The above result is as computed on an Intel i5-6500 at 3.6 GHz (single-threaded, boosted); the execution time is somewhat variable due to V currently using Garbage Collection by default, but the intention is to eventually use automatic reference counting by default which should make it slightly faster and more consistent other than for any variations caused by the memory allocator. The above version can calculate the billionth Hamming number in about 5.3 seconds.
Extremely fast version inserting values into the error band and using logarithmic approximations for sorting
The above code is about as fast as one can go generating sequences/iterations; however, if one is willing to forego sequences/iterations and just calculate the nth Hamming number (repeatedly when a sequence is desired, but that is only for the first required task of three and then only for a trivial range), then some reading on the relationship between the size of numbers to the sequence numbers is helpful (Wikipedia: Regular Number).

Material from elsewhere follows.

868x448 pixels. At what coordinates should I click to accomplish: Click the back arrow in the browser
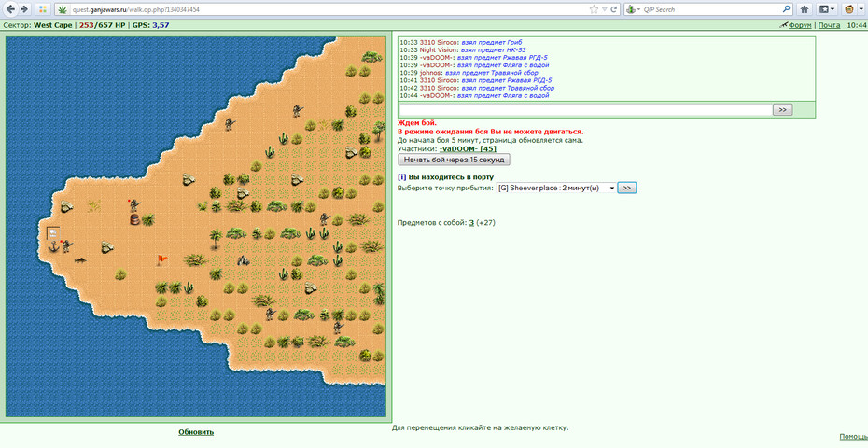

One finds that there is a very distinct relationship and that it quite quickly reduces to quite a small error band proportional to the log of the output value for larger ranges. Thus, the following code just scans for logarithmic representations to insert into a sequence for this top error band and extracts the correct nth representation from that band. It reduces time complexity to O(n^(2/3)) from O(n) for the sequence versions, but even more amazingly, reduces memory requirements to O(n^(1/3)) from O(n^(2/3)) and thus makes it possible to calculate very large values in the sequence on common personal computers. This version uses a multi-precision integer as the representation of the logarithmic approximation of the value for sorting of the error band to extend the precision for accurate results up to almost the 64-bit number range (in about a day on common desktop computers). The code is as follows:
// compile with: v -cflags -march=native -cflags -O3 -prod HammingsLog.v
import time
import math.big
import math { log2, sqrt, pow, floor }
const num_elements = 1_000_000
struct LogRep {
lg big.Integer
x2 u32
x3 u32
x5 u32
}
const (
one = LogRep { big.zero_int, 0, 0, 0 }
// 1267650600228229401496703205376
lb2_2 = big.Integer { digits: [u32(0), 0, 0, 16],
signum: 1, is_const: true }
// 2009178665378409109047848542368
lb2_3 = big.Integer { digits: [u32(11608224), 3177740794, 1543611295, 25]
signum: 1, is_const: true }
// 2943393543170754072109742145491
lb2_5 = big.Integer { digits: [u32(1258143699), 1189265298, 647893747, 37],
signum: 1, is_const: true }
smlb2_2 = f64(1.0)
smlb2_3 = log2(3.0)
smlb2_5 = log2(5.0)
fctr = f64(6.0) * smlb2_3 * smlb2_5
crctn = log2(sqrt(30.0))
)
fn xpnd(x u32, mlt u32) big.Integer {
mut r := big.integer_from_int(1)
mut m := big.integer_from_u32(mlt)
mut v := x
for {
if v <= 0 { break }
else {
if v & 1 != 0 { r = r * m }
m = m * m
v >>= 1
}
}
return r
}
fn (lr LogRep) to_integer() big.Integer {
return xpnd(lr.x2, 2) * xpnd(lr.x3, 3) * xpnd(lr.x5, 5)
}
fn (lr LogRep) str() string {
return lr.to_integer().str()
}
fn nth_hamming_log(n u64) LogRep {
if n < 2 { return one }
lgest := pow(fctr * f64(n), f64(1.0)/f64(3.0)) - crctn // from WP formula
frctn := if n < 1_000_000_000 { f64(0.509) } else { f64(0.105) }
lghi := pow(fctr * (f64(n) + frctn * lgest), f64(1.0)/f64(3.0)) - crctn
lglo := f64(2.0) * lgest - lghi // and a lower limit of the upper "band"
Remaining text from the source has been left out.